▶ _What to work on_
Records follow. Copy every line with "Switch".

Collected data
=== Begin Enclosure ===

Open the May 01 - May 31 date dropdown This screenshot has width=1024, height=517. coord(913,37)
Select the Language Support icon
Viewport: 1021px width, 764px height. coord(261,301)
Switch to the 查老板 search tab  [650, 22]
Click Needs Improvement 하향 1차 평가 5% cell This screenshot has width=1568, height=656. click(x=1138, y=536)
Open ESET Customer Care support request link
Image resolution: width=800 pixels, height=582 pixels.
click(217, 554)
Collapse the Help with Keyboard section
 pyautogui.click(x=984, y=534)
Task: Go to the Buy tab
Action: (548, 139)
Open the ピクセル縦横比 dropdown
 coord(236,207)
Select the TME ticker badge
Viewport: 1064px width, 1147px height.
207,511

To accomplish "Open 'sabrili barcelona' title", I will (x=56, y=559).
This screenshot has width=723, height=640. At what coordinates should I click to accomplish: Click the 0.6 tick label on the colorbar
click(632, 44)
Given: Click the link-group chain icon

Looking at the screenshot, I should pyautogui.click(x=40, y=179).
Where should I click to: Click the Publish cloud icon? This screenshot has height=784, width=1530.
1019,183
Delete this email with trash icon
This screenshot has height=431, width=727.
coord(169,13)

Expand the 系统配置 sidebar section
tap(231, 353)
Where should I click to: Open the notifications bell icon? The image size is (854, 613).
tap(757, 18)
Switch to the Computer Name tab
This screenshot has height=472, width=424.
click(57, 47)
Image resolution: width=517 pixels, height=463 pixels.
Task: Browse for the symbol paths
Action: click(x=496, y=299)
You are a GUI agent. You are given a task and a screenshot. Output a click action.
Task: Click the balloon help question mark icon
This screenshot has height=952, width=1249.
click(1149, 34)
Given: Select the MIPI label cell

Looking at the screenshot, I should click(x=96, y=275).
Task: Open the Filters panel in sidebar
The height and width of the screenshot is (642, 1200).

=== End Enclosure ===

▶ _Result_
Switch to the 查老板 search tab  [650, 22]
Switch to the Computer Name tab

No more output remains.